[SOURCE MATERIAL start]

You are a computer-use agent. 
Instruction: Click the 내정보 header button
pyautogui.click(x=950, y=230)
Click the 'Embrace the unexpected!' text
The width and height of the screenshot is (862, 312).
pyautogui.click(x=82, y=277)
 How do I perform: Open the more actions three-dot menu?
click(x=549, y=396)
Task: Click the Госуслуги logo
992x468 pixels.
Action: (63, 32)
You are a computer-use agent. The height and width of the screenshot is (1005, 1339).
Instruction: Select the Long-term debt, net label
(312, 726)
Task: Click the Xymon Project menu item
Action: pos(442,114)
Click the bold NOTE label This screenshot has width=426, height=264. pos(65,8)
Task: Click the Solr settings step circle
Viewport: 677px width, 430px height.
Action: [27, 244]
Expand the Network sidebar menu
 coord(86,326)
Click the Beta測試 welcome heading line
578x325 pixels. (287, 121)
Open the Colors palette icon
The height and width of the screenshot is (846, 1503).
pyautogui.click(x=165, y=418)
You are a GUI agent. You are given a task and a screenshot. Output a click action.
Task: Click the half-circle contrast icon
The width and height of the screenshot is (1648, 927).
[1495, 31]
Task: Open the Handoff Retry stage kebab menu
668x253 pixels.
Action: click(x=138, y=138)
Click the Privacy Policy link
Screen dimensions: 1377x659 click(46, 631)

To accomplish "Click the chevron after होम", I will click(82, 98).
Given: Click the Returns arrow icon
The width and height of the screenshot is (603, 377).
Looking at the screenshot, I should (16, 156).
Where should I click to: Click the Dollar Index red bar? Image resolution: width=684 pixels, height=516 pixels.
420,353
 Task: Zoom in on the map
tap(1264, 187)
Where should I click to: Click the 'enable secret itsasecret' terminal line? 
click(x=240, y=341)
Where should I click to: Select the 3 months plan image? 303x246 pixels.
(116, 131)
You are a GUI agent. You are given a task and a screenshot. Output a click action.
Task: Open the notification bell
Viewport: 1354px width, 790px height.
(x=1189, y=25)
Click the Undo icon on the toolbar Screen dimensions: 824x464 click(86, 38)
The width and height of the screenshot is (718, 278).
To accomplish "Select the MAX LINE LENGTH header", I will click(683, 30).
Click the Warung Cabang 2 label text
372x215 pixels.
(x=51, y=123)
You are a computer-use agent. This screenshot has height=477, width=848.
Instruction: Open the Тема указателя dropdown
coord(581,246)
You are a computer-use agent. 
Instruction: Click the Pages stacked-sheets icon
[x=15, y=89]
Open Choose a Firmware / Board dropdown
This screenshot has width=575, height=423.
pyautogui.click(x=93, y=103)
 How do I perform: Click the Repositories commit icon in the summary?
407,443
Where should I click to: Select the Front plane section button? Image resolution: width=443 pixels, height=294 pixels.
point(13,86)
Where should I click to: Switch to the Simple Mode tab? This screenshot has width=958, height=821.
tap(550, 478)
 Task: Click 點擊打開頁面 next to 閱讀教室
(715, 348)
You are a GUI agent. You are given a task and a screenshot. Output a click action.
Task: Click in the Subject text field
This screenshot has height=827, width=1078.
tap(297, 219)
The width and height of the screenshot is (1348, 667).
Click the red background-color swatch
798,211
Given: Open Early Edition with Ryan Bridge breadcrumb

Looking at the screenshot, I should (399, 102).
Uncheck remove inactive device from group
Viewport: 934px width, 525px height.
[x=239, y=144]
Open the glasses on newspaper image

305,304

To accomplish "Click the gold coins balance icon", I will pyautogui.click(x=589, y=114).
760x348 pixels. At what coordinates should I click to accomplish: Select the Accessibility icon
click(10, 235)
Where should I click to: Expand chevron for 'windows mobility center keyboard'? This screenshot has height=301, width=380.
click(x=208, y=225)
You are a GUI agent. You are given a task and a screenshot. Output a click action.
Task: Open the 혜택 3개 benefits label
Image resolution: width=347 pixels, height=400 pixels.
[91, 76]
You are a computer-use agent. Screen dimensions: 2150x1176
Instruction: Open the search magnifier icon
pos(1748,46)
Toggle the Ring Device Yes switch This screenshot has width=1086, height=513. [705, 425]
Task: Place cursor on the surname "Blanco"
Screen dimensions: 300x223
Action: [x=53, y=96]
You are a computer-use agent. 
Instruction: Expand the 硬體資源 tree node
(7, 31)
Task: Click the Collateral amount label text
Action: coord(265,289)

[SOURCE MATERIAL end]

# EXERCISE INSTRUCTIONS
List every line in the rows above that contains the word "will".

# REPLY
To accomplish "Click the chevron after होम", I will click(82, 98).
To accomplish "Select the MAX LINE LENGTH header", I will click(683, 30).
To accomplish "Click the gold coins balance icon", I will pyautogui.click(x=589, y=114).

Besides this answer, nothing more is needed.